Kirkus Reviews QR Code
SPIES IN THE CONGO by Susan Williams

SPIES IN THE CONGO

America's Atomic Mission in World War II

by Susan Williams

Pub Date: Aug. 9th, 2016
ISBN: 978-1-61039-654-7
Publisher: PublicAffairs

Dogged examination of the official American and British wartime interest in keeping valuable uranium ore from the Belgian Congo out of Nazi hands.

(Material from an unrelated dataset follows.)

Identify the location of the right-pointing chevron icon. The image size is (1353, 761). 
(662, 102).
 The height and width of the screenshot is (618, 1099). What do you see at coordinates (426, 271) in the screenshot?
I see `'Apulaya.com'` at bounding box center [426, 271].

Williams (Senior Research Fellow/Institute of Commonwealth Studies, Univ. of London; Who Killed Hammarskold?: The UN, the Cold War and White Supremacy in Africa, 2012, etc.) offers a dense and engaging work on a key aspect of the Manhattan Project. Once Albert Einstein warned President Franklin Roosevelt of the potential for German scientists to develop an atomic bomb in mid-1939, the Americans seized the sources of the necessary uranium ore. These included mines in Canada and Czechoslovakia, but the richest one was located in the southern Congo province of Katanga. The ore from the Shinkolobwe Mine was exceptionally rich, containing an average of more than 65 percent uranium ore, compared to the negligible quantities from Canadian and American mines. However, in May 1940, the Nazis had overrun Belgium, and while the colony’s governor general officially declared support for the Allies, “allegiances in both Belgium and in its colony were far from clear.” To foil any attempts by the Nazis to infiltrate the colony and wrest control of the mine, the Americans enlisted the Office of Strategic Services, set up by Roosevelt as the wartime intelligence agency. Top-secret agents—e.g., the able civil engineer Wilbur Owings Hogue—were sent to work alongside Belgian officials to keep the shipments of Congolese ore moving to the port of Matadi and eventually ending in a storehouse on Staten Island. Only a handful of insiders knew of the ultimate use of the ore, and thus a diamond-smuggling operation became the ideal cover for the movement of the uranium. The author’s work is chock-full of spies and their fanciful code names as well as insightful accounts of the jealousies between the Americans and British.

A fine complement to other accounts of wartime efforts to keep atomic weapons from the Germans—e.g., most recently, Neal Bascomb's The Winter Fortress (2016).